I am wondering if there as any hope for a law that says simply “The ratio between the minimum and maximum charges for the same procedure that a health care provider charges different classes of clients shall not exceed 3 to 1.” This gouging of uninsured and under-insured patients has got to be illegal at some level.
Another simple law, of course, is one that says “Rates for all procedures shall be published in advance.” Can’t even get that passed.
“it’s not at all obvious that cheaping out on administration, as Medicare and Medicaid do, is actually the best way to run the system.”
Actually it is pretty obvious that cheaper methodologies, such as single payer, ARE the best way to run the system. Just compare the results. The US spends vastly more on administration than other developed countries with no better and often worse results.
@And it’s not at all obvious that cheaping out on administration, as Medicare and Medicaid do, is actually the best way to run the system.” I beg to differ. I think it is obvious, not a priori but obvious to all other reality based commentators. The CMS not only cheaps out on administration, it also pays providers less. The cost of private health insurance to health care consumers is not just the huge added administrative cost (including the salaries of the people health care providers pay to fight the insurance companies) and the profits (which are not theft and not gravy but necessary if insurance companies are to have equity which is necessary for them to insure). It is also the lower bargaining power with providers.
Look over here (Europe). Longer life expectancy and lower infant mortality at half the cost. Only part of that is administrative costs. Much of that is the huge rents going to health care providers who can bargain with insurance companies. Believe me it isn’t because public adminstration is more efficient here, or because we public employees work harder, or because none of us has gold ingots hidden in his basement.
The only case for private health insurance is that we want the people fighting health care providers to be weak and divided to create the provider profits which finance and motivate R and D.

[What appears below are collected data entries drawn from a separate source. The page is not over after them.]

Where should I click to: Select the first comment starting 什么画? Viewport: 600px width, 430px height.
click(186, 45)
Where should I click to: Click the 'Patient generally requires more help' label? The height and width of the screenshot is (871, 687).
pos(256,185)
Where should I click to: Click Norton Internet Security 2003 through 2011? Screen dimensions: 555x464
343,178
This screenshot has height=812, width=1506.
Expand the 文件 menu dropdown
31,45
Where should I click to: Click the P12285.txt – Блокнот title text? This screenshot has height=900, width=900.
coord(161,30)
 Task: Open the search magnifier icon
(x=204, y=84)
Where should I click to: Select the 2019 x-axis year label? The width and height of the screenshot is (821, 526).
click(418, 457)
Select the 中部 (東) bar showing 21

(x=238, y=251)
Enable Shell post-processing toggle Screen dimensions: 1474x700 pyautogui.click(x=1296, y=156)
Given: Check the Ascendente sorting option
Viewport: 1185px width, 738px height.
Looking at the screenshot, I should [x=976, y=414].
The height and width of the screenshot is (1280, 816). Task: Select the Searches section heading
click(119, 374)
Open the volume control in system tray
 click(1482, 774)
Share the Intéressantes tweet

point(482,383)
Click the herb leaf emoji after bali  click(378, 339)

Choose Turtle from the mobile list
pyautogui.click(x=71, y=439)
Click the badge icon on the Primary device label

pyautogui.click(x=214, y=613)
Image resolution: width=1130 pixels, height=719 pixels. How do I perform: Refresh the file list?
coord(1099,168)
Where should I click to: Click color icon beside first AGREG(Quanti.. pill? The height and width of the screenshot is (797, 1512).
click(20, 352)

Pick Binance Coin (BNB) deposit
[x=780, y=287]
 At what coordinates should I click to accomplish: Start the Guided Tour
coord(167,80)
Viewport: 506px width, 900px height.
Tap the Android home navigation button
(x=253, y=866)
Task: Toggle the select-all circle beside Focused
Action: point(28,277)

Private health insurance has been tried. It has clearly failed. I don’t see how their can be any further debate on the topic within the reality based community.
Health insurance became good business in these days. They are confusing people by providing different types of policies. Most of the people don’t getting full benefits by their insurance policies.
I don’t know that they’re unproductive, but they certainly don’t have people’s beset interests at heart. They’re there to make money, plain and simple.